Suara.com - Menteri Badan Usaha Milik Negara (BUMN) Erick Thohir Hari ini menyambangi Kantor Komisi Pemberantasan Korupsi (KPK). Kedatangan Erick juga ditemani oleh Kedua Wakil Menterinya.
Menurut Staf Khusus Menteri BUMN Bidang Komunimasi, Arya Sinulingga mengatakan, kedatangan Erick ini untuk meminta pendampingan KPK untuk mengawasi program Pemulihan Ekonomi Nasional yang dijalankan BUMN-BUMN.
"Kan kita dapet PEN tu satu untuk UMKM jamkrindo dan askrindo, kedua PMN dan ketiga dana investasi yang disebut dana talangan itu," ujar Arya kepada wartawan, Rabu (8/7/2020).
Arya melanjutkan, dengan adanya pengawasan KPK dana yang disalurkan BUMN-BUMN dalam program PEN bisa tepat sasaran dan tak ada penyelewengan dana.

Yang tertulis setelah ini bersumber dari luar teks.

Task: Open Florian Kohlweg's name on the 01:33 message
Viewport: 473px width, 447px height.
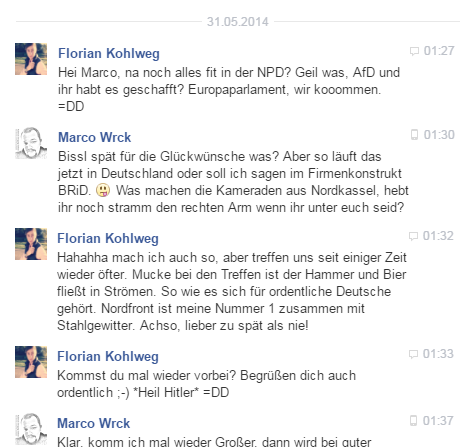Action: [108, 356]
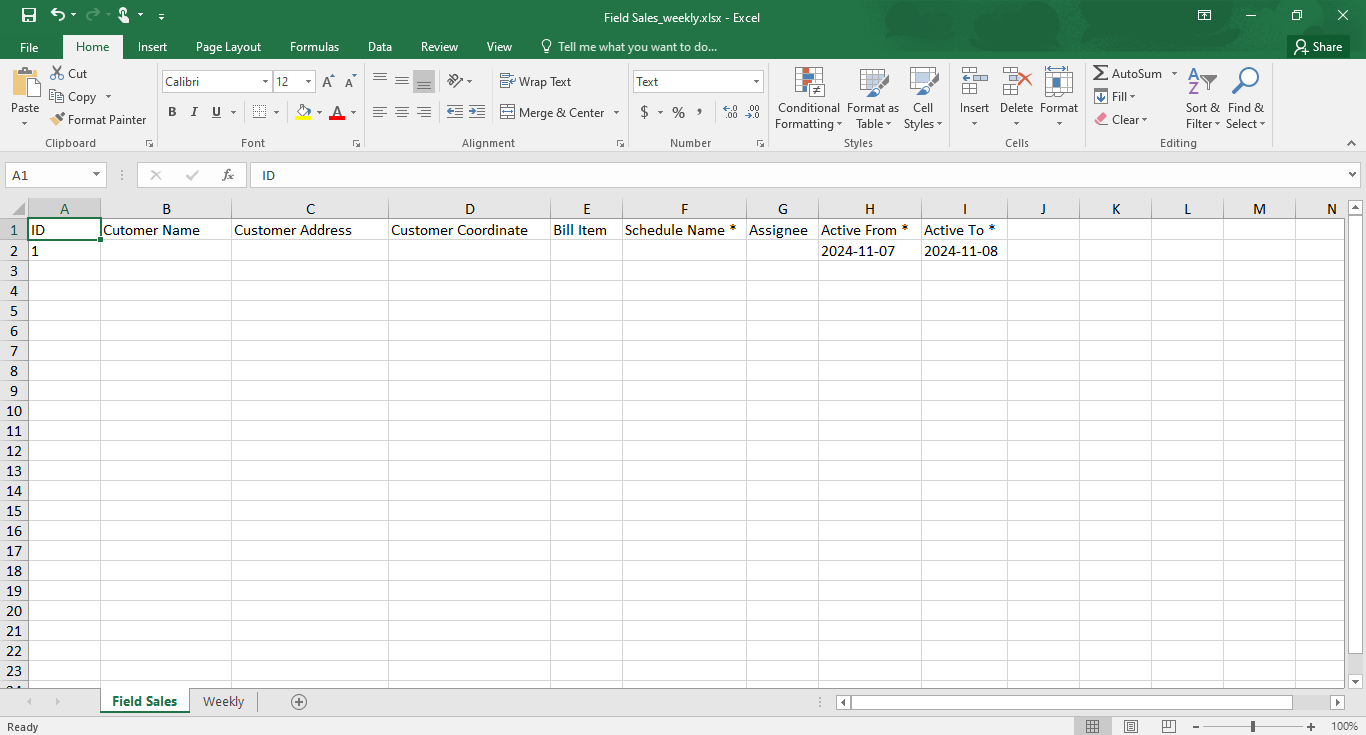Screen dimensions: 1366x735
Task: Click the Share button
Action: click(x=1317, y=47)
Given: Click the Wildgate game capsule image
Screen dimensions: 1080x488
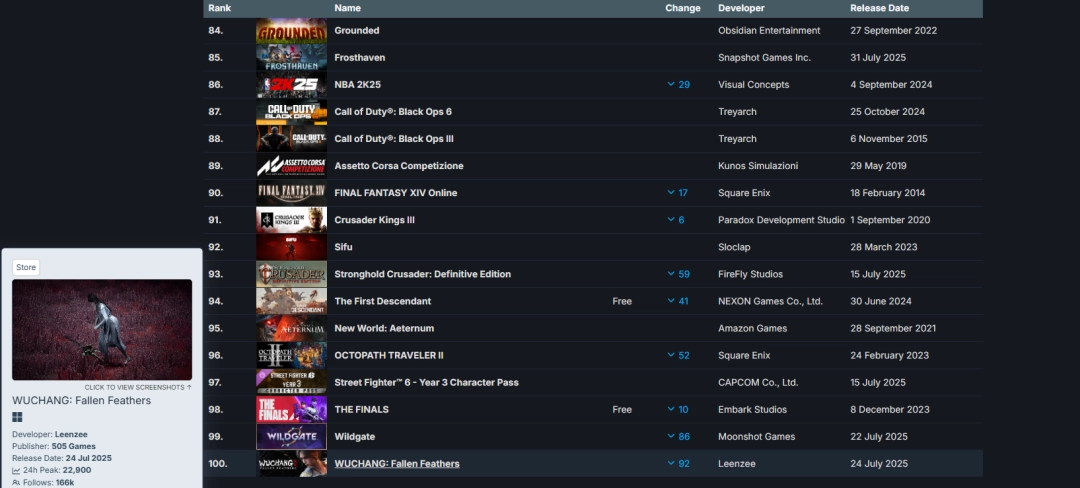Looking at the screenshot, I should (291, 436).
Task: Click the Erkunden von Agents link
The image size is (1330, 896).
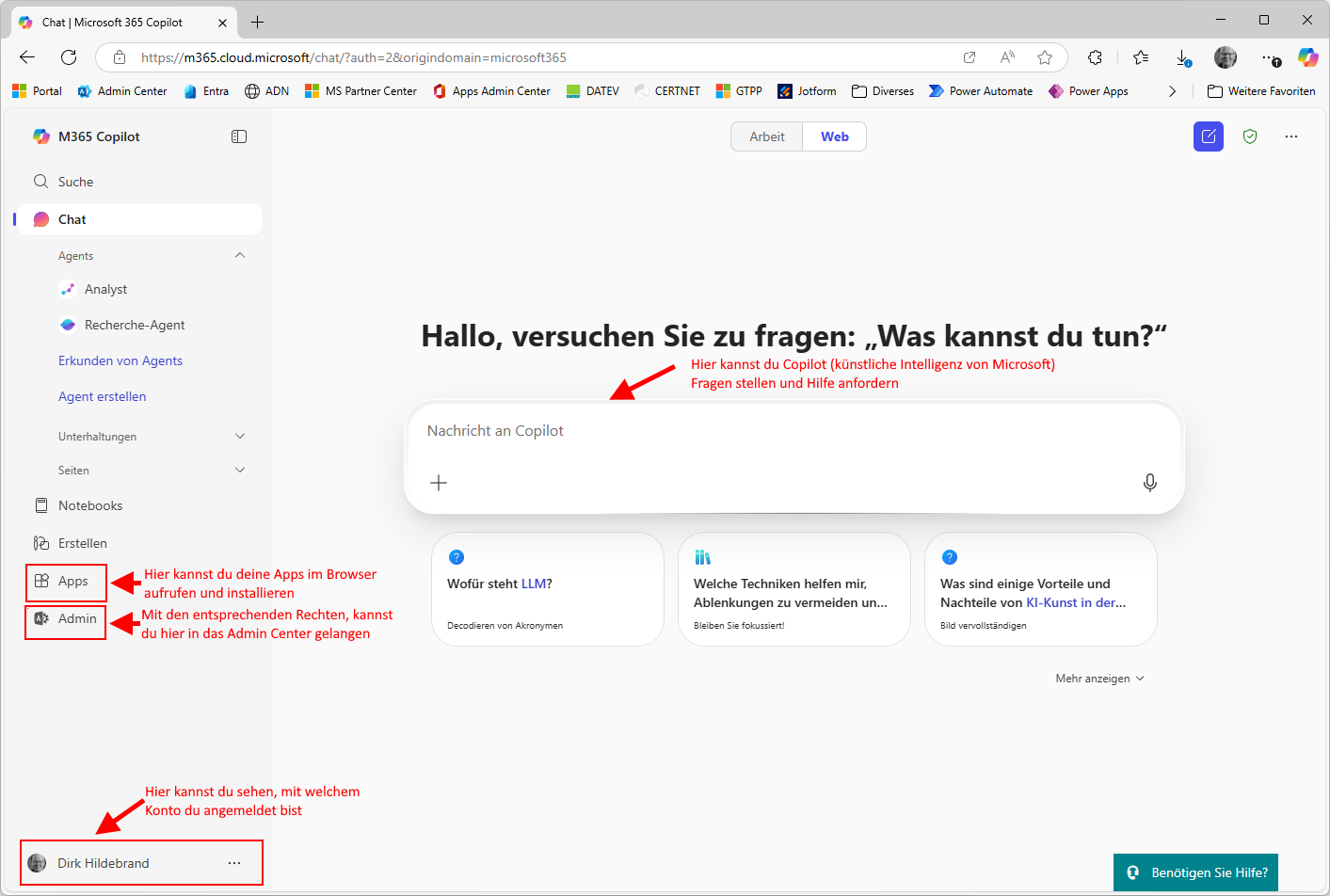Action: [120, 360]
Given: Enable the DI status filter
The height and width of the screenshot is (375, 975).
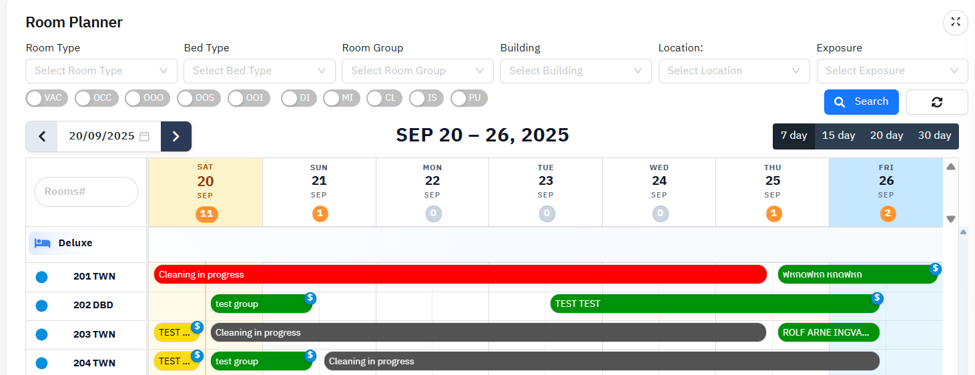Looking at the screenshot, I should point(298,98).
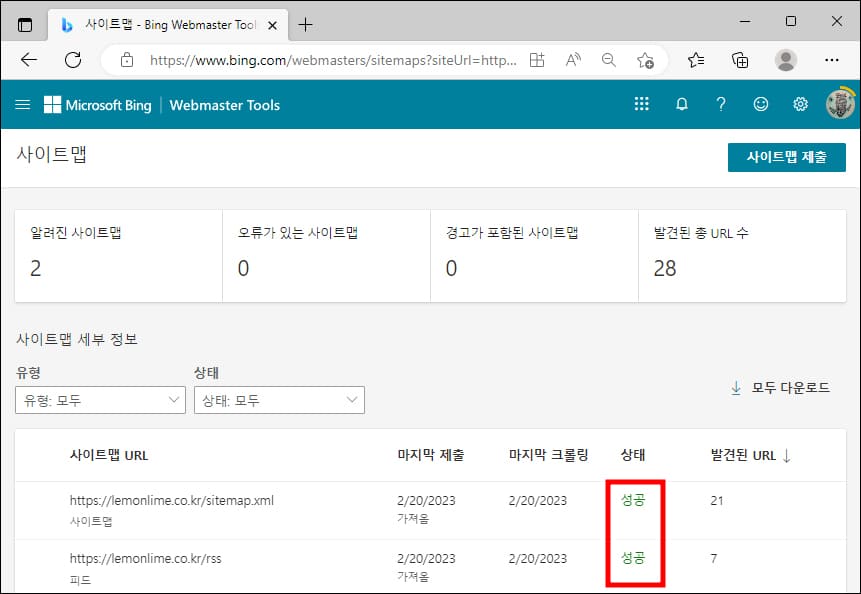Click the download icon next to 모두 다운로드
The width and height of the screenshot is (861, 594).
[737, 387]
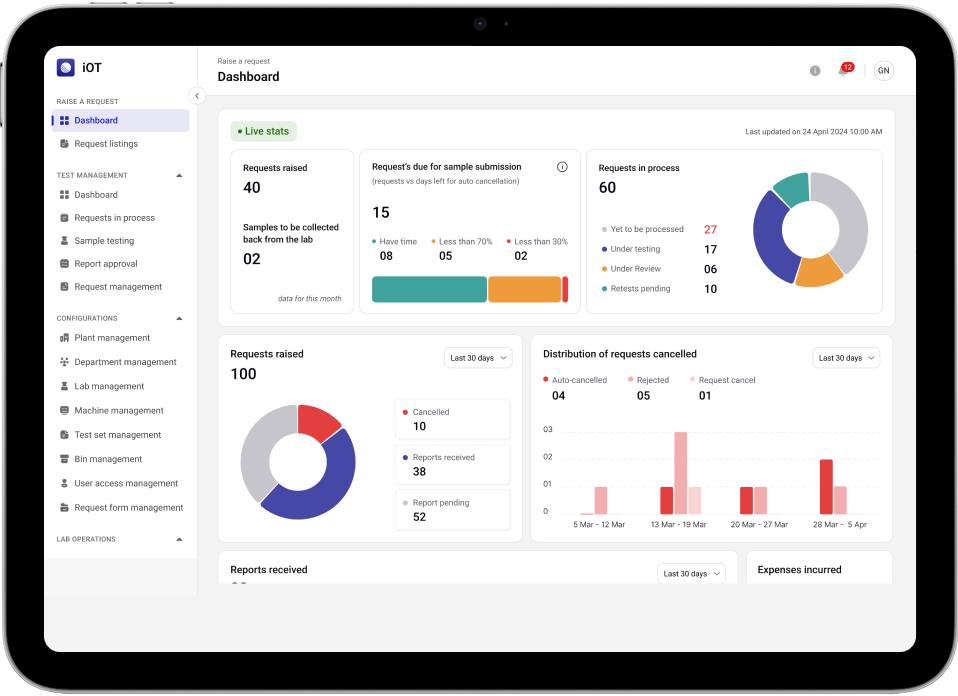
Task: Collapse the Test Management section
Action: (179, 175)
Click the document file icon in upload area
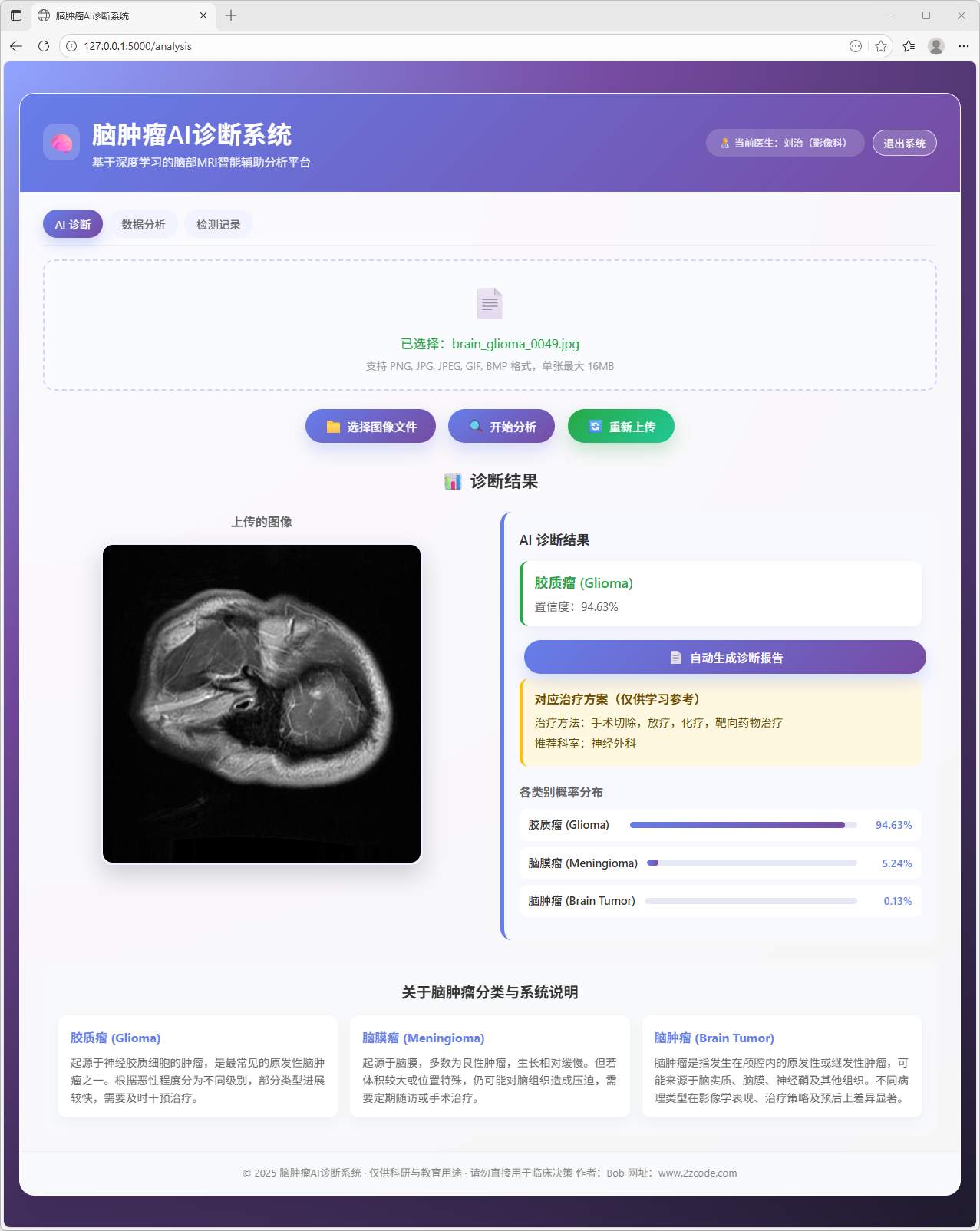This screenshot has height=1231, width=980. click(x=490, y=303)
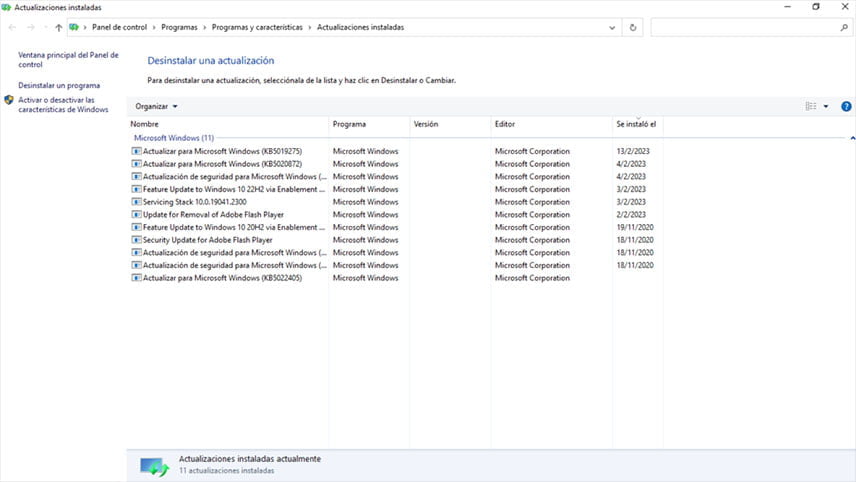Click the Control Panel icon in address bar
856x482 pixels.
pos(74,27)
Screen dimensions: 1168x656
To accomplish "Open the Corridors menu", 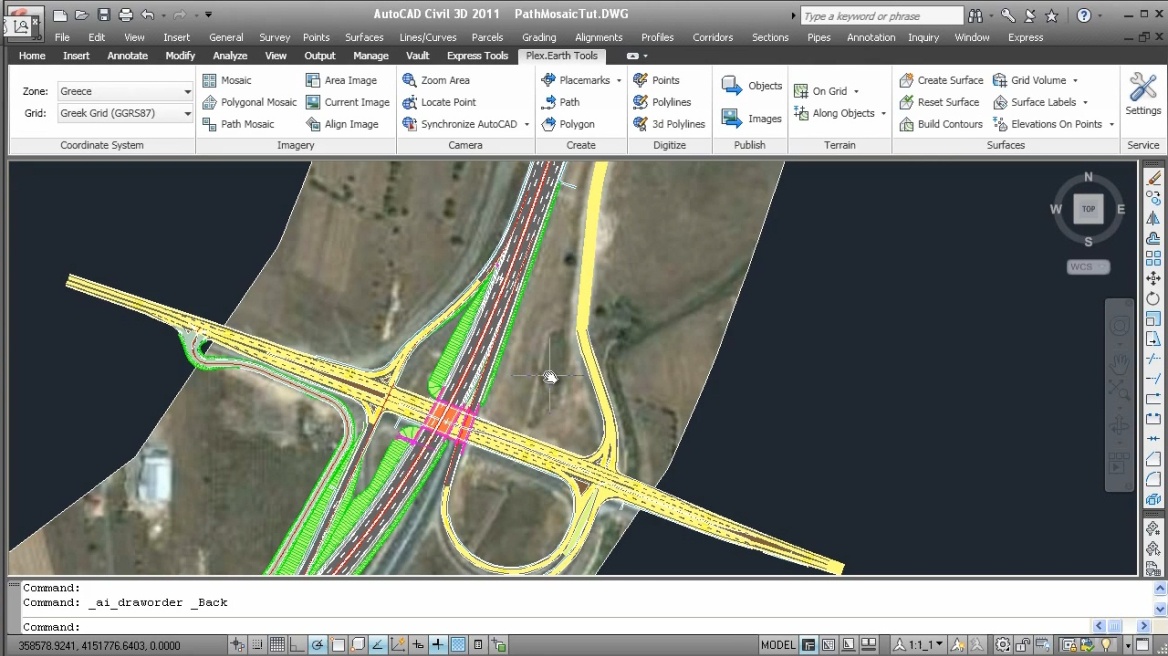I will (x=712, y=37).
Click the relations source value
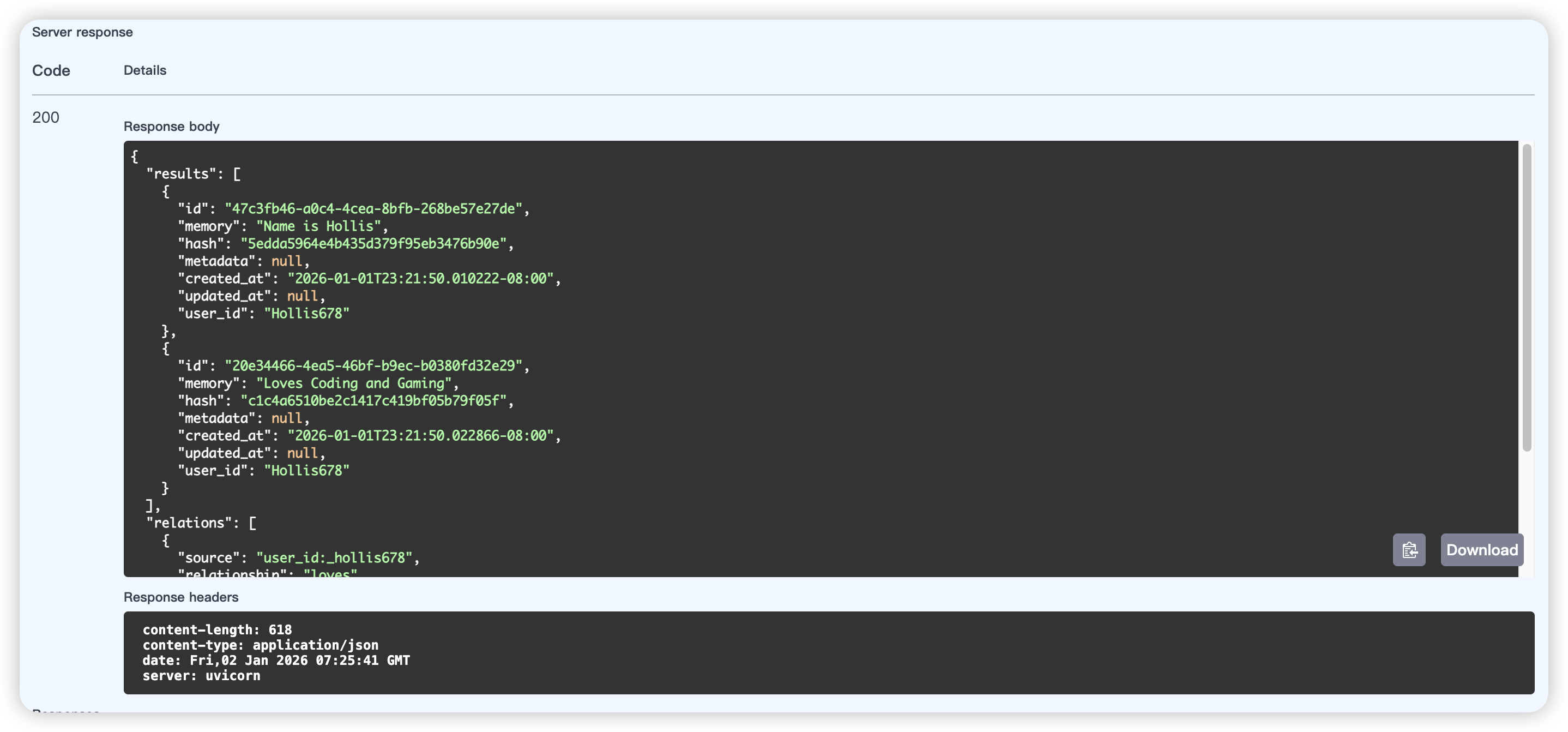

"Dan dengan pendampingan tersebut kita harapkan penggunaan anggaran bisa dikawal dengan baik," ucap dia.
Sebelumnya, Erick Thohir temui lima pimpinan Komisi Pemberantasan Korupsi (KPK) di Gedung Merah Putih KPK, Kuningan, Jakarta Selatan, Rabu (8/7/2020).
Usai bertemu lima pimpinan KPK, Erick Thohir seperti hendak buru-buru meninggalkan gedung KPK dengan melewati gedung belakang KPK.
Erick Thohir hanya singkat menjawab pertanyaan awak media ketika hendak meninggalkan gedung KPK. Dirinya mengaku usai melakukan diskusi terkait Program Pemulihan Ekonomi Nasional (PEN).
"Diskusi PEN (Pemulihan Ekonomi Nasional)," singkat Erick Thohir yang menggunakan masker masuk ke mobilnya di Gedung KPK, Rabu (8/7/2020).